## Input material
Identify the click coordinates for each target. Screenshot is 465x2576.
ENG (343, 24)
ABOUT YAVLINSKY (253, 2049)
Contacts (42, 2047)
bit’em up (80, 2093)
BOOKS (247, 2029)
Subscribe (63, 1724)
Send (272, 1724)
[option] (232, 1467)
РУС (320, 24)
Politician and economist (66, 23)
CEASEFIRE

* * *

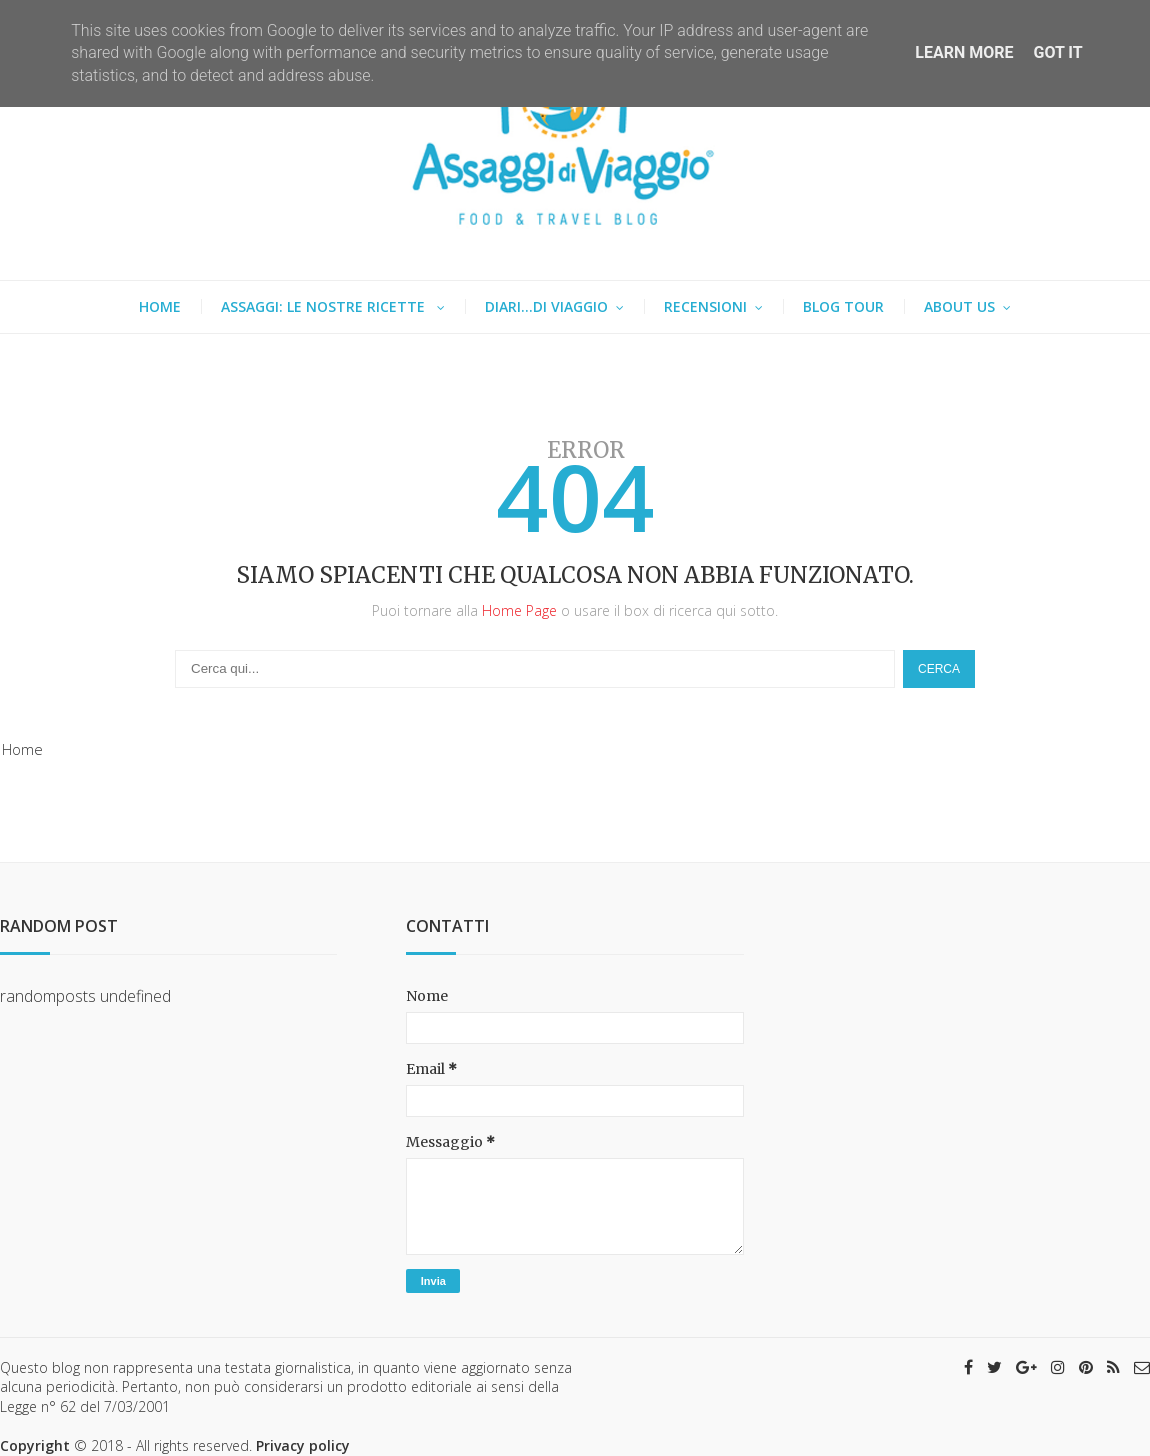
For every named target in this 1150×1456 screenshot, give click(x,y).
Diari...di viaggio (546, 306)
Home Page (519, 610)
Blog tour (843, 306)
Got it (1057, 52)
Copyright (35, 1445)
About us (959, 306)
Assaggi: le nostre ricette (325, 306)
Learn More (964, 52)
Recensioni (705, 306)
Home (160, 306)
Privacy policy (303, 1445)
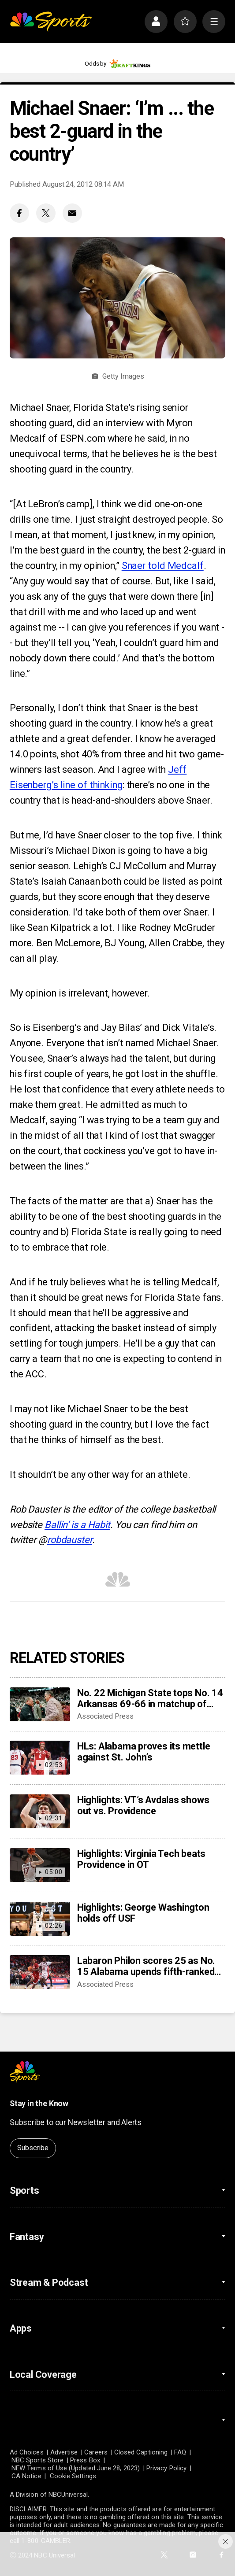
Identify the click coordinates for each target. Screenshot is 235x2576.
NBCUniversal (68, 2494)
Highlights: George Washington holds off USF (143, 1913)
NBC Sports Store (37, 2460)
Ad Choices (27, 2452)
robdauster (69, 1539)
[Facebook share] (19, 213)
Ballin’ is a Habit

## Exercise details
Gather every line of the items above that contains the string "target". Case counts.

## Task result
Identify the click coordinates for each target. Screenshot is 465x2576.
For every named target in this 1150×1456 screenshot, give click(x,y).
Identify the click coordinates for each target. Screenshot is 235x2576.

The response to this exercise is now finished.